Long-term followers of this column (assuming there are some) will know I consider myself open-minded and prepared to be converted on certain topics. Or partially converted, anyway. Take derivatives. From considering them to be highly dangerous, I have come round to the view that they are valuable – necessary even. What I still consider to be the case is that most investors do not understand them sufficiently well to venture into this market with any degree of certainty.

It is only by learning more about these instruments that I have overcome my prejudices. A cause for concern remains the way in which some investment management houses use derivatives to construct products that the average retail investor cannot fully understand.

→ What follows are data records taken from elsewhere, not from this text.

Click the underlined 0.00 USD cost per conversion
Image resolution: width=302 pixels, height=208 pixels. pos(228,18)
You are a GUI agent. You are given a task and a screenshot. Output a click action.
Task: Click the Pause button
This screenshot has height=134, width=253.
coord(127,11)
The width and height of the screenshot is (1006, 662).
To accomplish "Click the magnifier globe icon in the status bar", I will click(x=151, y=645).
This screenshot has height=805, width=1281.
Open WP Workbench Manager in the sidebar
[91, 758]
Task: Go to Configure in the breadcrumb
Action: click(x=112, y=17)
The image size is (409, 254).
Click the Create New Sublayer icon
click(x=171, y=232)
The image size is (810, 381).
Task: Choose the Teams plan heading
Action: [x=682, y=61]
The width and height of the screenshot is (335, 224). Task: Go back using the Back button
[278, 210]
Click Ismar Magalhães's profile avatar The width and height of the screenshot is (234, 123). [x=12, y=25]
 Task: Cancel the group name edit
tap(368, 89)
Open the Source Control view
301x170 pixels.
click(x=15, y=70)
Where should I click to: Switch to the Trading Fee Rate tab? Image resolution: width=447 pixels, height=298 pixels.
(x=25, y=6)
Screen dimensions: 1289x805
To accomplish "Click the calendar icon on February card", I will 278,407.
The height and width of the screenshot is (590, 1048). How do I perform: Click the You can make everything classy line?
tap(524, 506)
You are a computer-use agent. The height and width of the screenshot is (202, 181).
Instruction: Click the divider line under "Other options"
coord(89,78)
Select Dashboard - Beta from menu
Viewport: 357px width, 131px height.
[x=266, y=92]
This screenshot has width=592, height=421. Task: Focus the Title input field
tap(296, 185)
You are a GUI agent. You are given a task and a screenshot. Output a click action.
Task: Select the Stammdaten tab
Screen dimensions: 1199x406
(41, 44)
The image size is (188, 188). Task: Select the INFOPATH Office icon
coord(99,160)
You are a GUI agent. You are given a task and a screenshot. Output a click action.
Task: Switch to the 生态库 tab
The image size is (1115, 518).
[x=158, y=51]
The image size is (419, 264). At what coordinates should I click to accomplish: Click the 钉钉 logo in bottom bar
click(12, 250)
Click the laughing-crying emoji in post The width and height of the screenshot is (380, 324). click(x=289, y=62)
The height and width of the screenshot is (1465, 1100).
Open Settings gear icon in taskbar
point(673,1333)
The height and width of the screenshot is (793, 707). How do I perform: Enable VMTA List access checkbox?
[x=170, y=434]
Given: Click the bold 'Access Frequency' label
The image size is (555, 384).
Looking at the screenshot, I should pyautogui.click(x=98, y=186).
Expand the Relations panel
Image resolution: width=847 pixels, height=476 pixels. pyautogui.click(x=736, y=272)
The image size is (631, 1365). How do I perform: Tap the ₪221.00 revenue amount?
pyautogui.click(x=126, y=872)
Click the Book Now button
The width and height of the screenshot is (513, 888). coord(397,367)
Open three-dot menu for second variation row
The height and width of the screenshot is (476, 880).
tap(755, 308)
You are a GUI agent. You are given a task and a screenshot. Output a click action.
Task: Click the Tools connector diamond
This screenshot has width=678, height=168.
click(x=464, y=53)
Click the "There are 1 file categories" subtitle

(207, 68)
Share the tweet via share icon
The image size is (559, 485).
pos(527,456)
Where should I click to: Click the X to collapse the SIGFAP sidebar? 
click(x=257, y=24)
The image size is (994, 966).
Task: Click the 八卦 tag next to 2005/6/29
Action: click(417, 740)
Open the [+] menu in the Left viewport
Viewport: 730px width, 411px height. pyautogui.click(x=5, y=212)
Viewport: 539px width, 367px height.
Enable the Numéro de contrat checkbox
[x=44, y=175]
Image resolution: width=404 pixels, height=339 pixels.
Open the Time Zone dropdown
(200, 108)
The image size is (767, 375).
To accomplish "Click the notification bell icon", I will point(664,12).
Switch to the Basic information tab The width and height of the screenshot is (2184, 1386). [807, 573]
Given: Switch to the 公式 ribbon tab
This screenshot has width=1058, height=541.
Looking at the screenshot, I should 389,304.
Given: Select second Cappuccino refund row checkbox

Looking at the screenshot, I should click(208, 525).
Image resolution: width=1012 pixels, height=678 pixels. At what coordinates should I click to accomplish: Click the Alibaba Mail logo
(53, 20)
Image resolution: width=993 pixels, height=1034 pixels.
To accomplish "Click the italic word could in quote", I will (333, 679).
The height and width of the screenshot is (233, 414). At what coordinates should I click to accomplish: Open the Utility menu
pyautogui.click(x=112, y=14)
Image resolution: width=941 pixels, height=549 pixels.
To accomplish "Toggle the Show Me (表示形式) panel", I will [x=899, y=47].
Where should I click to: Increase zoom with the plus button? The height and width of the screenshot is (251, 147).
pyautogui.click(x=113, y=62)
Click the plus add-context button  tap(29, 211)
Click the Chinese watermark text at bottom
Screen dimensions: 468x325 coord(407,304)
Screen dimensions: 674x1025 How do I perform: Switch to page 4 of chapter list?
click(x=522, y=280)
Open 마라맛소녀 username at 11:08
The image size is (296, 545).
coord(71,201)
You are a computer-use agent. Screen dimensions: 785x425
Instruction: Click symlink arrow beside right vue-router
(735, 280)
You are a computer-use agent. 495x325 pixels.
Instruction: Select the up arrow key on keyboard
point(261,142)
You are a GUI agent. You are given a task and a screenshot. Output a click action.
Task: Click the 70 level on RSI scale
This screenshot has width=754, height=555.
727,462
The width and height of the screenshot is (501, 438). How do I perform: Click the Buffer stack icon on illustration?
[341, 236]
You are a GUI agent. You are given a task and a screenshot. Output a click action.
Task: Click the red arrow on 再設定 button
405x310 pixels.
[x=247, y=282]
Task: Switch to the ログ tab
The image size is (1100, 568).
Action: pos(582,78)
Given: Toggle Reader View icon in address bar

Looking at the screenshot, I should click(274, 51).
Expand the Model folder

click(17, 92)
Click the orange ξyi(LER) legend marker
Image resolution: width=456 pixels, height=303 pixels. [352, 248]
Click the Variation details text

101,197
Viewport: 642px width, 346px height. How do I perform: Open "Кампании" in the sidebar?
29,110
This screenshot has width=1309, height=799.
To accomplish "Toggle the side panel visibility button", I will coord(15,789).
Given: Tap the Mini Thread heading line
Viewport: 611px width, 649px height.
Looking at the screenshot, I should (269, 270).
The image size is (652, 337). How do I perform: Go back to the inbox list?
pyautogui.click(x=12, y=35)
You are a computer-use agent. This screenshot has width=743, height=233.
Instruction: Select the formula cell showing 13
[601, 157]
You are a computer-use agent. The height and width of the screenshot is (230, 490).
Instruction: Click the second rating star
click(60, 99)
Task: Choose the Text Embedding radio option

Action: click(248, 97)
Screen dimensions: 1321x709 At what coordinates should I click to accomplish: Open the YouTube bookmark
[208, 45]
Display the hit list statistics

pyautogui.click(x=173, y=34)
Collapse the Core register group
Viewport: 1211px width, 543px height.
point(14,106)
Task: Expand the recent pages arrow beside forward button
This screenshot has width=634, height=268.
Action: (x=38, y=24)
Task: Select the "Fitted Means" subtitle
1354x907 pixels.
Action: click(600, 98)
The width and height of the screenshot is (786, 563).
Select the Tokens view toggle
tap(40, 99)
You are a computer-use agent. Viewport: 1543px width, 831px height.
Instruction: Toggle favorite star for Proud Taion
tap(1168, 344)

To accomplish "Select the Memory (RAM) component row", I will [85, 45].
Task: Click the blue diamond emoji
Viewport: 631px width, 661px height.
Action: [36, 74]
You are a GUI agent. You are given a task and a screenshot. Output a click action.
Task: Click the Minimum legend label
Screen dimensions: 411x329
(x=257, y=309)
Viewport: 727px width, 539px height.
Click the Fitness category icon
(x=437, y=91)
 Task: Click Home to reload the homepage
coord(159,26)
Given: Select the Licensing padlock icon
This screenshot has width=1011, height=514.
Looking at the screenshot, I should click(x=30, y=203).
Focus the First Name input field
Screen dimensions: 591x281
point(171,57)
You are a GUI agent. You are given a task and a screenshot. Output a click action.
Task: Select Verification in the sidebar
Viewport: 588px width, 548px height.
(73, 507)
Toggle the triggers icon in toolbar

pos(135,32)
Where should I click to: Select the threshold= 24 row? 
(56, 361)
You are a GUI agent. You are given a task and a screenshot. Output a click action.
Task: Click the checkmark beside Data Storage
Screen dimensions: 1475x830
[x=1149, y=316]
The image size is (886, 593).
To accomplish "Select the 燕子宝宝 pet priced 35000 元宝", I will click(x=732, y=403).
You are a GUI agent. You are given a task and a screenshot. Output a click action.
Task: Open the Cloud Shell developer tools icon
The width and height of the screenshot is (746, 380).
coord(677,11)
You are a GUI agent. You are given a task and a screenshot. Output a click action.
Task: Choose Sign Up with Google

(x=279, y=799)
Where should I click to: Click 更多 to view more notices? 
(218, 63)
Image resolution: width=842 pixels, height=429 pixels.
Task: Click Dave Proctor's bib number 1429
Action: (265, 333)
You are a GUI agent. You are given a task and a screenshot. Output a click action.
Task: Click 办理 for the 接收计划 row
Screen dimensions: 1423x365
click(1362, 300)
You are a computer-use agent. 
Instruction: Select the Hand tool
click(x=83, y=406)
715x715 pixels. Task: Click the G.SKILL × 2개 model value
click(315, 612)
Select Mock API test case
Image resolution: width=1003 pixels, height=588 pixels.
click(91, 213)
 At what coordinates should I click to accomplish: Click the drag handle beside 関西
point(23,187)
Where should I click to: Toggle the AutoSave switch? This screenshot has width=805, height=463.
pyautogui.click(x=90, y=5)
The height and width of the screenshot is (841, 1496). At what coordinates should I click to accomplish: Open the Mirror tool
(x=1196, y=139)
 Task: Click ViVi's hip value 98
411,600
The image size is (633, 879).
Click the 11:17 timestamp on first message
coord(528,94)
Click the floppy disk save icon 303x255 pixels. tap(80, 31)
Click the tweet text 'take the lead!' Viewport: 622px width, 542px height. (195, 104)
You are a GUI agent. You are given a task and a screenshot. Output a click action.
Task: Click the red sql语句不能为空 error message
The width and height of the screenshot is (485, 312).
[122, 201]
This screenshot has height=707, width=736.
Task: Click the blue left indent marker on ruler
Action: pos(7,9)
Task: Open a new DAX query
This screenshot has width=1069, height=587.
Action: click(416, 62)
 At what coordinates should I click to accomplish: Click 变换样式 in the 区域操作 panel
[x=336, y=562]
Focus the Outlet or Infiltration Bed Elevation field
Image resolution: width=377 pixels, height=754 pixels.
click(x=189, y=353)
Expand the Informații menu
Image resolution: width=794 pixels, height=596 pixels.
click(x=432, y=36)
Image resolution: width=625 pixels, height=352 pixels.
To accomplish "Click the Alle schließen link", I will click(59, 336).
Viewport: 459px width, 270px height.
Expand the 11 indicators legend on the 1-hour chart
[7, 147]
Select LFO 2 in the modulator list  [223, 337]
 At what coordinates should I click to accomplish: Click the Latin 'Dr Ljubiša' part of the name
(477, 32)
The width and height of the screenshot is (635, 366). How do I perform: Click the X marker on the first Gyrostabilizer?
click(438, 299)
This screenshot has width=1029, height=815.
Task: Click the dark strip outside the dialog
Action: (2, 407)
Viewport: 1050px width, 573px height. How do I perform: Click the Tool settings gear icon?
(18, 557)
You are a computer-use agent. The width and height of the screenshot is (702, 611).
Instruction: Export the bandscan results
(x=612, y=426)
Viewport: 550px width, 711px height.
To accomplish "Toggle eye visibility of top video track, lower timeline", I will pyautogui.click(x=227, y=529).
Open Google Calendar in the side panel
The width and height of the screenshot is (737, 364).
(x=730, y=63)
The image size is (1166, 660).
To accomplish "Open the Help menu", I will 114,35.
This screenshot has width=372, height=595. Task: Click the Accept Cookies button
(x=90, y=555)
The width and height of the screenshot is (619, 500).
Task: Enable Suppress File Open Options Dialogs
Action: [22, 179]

I know we are close to the second anniversary of the demise of Long Term Capital Management – which came closer to bringing down the Western banking system than most people realise – but, by and large, hedge funds have appeared the province of the wealthy, experienced investor. I was surprised to learn, therefore, that there is an investment trust which invests in hedge funds. To be more precise, it is a closed-ended fund as, while it is listed in London, it is registered in Guernsey. The price, hardly surprisingly, is quoted in dollars. Alternative Investment Strategies is the name – appropriate given the way in which it invests.

A quick look at the share register and you will see that although this is a fund that can be bought by private investors, it is the institutions which so far have proved the biggest supporters. Two of them – Equitable Life and Co-operative Insurance Company – comfortably own more than half the shares between them.

The third-biggest shareholder is the private-client department of International Asset Management, which happens to be the company providing the management skills. I visited its West End offices recently and was amazed to find an investment house running very nearly $2bn-worth of client funds of which I have never heard before. All it does is manage portfolios of hedge funds – and does it very successfully. Alan Djanogly, one of the founders, ran me through its database of many thousands of hedge funds. This is research on a grand scale. It still stays close to the managers to keep abreast of change but its systems will demonstrate very quickly whether funds deliver in accordance with expectations, providing an early warning system for when things go wrong.

Its speciality is buying into so-called long/short funds. These are hedge funds that are technically market neutral. You may be long of some shares and short of others but you have no exposure to the market overall. In rising markets, this means you are likely to underperform the index – because of the cost of the hedge – but you should deliver positive returns when markets fall. The efficacy of this approach was demonstrated as Alan ran me through charts showing how good long/short hedge fund managers made considerable progress in falling markets. The cumulative effect of a fund always moving upwards was quite staggering.

Hedge funds are taking an increasing amount of wealthy investors&#39 money in the US and may well catch on here. But it remains a difficult market to understand and to access, with minimum investment levels high. However, almost daily you read of bright fund managers leaving traditional investment houses to set up their own hedge fund operation, so there is clearly momentum in this market. Perhaps more funds of hedge funds will emerge. Alternative Investment Strategies looks an interesting proposition but the shares are not an easy market and stand at a premium over underlying assets.